Tim Robbins will receive the Crystal Globe for outstanding contribution to world cinema at the 53rd edition of Karlovy Vary Film Festival (KVIFF, June 29-July 7).

The actor, director, producer and screenwriter will also present two of his films at the festival – Bob Roberts (1992) and Cradle Will Rock (1999), both of which take in the crossover of politics and music in the United States.

Robbins will also give a concert at the festival, as part of his group Tim Robbins and The Rogues Gallery Band.

KVIFF has also announced the international juries for this year’s event. The grand jury will consist of writer-director Mark Cousins, director Nanouk Leopold, actor Zrinka Cvitešić, producer Marta Donzelli and journalist and producer Zdeněk Holý.

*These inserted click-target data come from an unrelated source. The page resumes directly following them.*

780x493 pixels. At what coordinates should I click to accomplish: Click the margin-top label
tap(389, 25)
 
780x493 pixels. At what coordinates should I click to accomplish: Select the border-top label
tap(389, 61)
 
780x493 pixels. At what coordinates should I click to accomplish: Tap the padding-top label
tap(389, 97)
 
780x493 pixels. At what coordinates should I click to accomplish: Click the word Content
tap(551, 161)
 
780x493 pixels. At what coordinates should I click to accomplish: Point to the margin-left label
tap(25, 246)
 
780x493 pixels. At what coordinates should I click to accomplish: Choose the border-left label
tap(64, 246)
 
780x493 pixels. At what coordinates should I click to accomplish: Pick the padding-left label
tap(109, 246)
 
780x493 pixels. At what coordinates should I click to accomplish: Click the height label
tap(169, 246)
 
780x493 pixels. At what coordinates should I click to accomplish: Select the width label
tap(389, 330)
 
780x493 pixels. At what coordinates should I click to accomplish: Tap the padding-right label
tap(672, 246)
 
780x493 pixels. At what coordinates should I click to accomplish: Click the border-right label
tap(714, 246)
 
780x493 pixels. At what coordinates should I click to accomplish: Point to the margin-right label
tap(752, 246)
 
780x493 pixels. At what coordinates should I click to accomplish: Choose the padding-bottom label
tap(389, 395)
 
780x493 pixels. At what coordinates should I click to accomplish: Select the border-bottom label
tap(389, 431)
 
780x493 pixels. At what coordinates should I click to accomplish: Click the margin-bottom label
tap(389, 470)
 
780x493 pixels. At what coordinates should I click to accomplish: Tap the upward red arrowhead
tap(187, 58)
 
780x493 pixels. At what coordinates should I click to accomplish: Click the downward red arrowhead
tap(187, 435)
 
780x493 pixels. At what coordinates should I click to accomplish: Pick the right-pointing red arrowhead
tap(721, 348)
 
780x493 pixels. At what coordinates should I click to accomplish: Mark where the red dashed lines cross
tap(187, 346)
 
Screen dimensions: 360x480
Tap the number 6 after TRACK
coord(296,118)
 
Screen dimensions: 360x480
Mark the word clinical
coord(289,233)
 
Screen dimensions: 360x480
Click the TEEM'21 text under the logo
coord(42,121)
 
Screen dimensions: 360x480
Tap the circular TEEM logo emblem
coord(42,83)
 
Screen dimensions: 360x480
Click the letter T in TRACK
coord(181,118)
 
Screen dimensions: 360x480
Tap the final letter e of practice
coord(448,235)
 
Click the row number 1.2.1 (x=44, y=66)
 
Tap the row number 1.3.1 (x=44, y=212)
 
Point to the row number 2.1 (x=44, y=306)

Members of the East of the West jury are producers Peter Badač and Myriam Sassine, director Iris Elezi, programmer Andrei Tănăsescu and actor, editor and producer Dounia Sichov.

The East of the West section covers first and second films from Central and Eastern Europe, the Balkans, the former Soviet states, Turkey, Greece and Cyprus, will now be enriched by films from the Middle East.

The three members of the jury for the documentary section are programmer Raúl Camargo, director Mohamed Siam and Diana Tabakov, head of acquisitions and film programming at SVoD platform Doc Alliance Films.

Special guests

The festival has added other special guests to its line-up, including Terry Gilliam, who will present his recent Cannes premiere The Man Who Killed Don Quixote. Gilliam previously presented Tideland at KVIFF in 2005.

Further additions to the programme include actor Caleb Landry Jones presenting To The Night, which he stars in and has its world premiere in competition at KVIFF; and The Parting Glass presented by director Stephen Moyer, actor Anna Paquin, actor and writer Denis O’Hare and producer Cerise Larkin

The festival will also host presentations from actor Rory Cochrane and producer John Lesher of their film Hostiles; director Romain Gavras of his recent Cannes premiere The World Is Yours; actor Thomasin Harcourt McKenzie of Debra Granik’s Sundance title Leave No Trace; and a discussion session with producer Greg Shapiro (The Hurt Locker).

This year’s festival will close with Gilles Lellouche’s Sink Or Swim, a comedy about a man who tries to alleviate his mid-life crisis by joining a synchronised swimming team.

The film line-up was announced last month, with titles competing in the main competition including the world premiere of Radu Jade’s I Do Not Care If We Go Down In History As Barbarians.